Severe water stress constrains, or even halts, water transport in the xylem due to embolism formation. Poplar
trees respond to drought-induced embolisms by accumulating sugars in both xylem apoplast and stem
tissues, thus providing energy and facilitating osmotic adjustment processes. We focused on how the rate of
drought progression modulates energy reserves (sugar accumulation) and affects the recovery process. P.

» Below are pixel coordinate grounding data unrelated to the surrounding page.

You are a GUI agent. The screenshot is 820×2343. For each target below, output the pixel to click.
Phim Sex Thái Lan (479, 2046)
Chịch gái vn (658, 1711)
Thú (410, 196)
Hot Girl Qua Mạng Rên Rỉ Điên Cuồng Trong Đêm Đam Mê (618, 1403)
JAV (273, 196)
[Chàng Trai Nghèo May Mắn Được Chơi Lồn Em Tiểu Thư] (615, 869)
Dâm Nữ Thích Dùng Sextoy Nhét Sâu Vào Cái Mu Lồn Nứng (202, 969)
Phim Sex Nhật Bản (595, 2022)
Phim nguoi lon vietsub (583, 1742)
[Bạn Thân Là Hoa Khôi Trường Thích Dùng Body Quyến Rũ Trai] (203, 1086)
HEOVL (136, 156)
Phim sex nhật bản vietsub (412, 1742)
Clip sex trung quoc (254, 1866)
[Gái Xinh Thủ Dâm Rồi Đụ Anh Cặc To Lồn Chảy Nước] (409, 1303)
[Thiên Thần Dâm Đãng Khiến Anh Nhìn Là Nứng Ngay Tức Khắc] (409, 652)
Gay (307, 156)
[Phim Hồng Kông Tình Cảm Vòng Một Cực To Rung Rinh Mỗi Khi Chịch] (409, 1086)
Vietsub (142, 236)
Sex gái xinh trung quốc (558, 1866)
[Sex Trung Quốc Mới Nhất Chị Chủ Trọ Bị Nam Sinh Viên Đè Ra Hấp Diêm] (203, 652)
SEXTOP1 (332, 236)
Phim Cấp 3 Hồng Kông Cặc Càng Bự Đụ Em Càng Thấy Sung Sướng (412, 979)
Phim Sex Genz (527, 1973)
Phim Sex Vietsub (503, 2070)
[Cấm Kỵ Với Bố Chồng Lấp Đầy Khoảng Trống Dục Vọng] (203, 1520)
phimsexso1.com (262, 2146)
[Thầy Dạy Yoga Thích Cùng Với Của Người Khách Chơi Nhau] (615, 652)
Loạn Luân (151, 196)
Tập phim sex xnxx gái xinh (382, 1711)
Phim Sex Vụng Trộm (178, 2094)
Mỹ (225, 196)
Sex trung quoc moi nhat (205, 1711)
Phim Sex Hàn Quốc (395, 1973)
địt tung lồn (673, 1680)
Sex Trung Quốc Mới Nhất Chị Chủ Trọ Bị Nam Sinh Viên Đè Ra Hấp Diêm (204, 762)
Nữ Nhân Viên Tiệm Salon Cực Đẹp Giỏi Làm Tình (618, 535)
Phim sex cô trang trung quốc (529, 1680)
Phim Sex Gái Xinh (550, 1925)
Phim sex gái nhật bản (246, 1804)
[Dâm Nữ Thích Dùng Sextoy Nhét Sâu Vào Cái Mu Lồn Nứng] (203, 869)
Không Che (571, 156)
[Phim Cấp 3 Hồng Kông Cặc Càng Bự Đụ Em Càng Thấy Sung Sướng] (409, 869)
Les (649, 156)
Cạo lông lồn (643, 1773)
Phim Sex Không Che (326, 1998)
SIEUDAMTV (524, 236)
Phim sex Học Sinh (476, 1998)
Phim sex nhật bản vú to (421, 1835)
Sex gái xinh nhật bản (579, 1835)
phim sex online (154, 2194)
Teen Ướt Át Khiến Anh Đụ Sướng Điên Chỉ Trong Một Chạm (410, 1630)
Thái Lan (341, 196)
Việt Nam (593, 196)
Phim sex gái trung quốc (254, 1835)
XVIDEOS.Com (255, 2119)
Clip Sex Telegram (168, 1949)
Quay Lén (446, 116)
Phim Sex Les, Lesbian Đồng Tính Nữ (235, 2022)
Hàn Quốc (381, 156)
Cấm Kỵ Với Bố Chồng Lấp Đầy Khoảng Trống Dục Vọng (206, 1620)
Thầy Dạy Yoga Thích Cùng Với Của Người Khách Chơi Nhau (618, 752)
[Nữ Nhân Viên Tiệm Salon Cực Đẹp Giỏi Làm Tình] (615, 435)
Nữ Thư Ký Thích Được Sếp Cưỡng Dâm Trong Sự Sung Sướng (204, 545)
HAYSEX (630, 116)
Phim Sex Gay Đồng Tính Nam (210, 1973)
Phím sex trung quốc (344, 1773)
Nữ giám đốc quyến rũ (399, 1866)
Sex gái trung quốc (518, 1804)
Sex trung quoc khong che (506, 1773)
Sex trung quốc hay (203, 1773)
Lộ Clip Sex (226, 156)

nigra seedlings were exposed to either fast-developing drought (by ceasing irrigation) or slow-developing
drought (by progressively reducing the amount of water provided to the plants). Once similar level of water
stress was reached, the plants were re-watered and 24 hours amer re-irrigation the recovery rate was
determined thorough x-ray micro-CT analyses. Plants rewatered amer a slowly induced stress, recovered
approximately 25% of embolized vessels, whereas in fast-stressed plants, over 50% of vessels restored their
hydraulic functionality. The reduced growth and lower accumulation of soluble sugars in slowly stressed
stems, combined with the measurements of embolism, indicate that slow developing drought reduced the
hydraulic ability to recover compared to fast developing stressed plants. This suggests that embolism removal
requires the accumulation of sugars. Image analyses indicated that embolism formation and its removal are
spatially coordinated process, with embolism formation occurring from the inside out and recovery from the
outside in, underlining the importance of xylem proximity to phloem (carbohydrates source). To better
understand the effects of stress progression rate, we are now focusing on expression levels of genes related
to carbohydrates reserves mobilization and transport.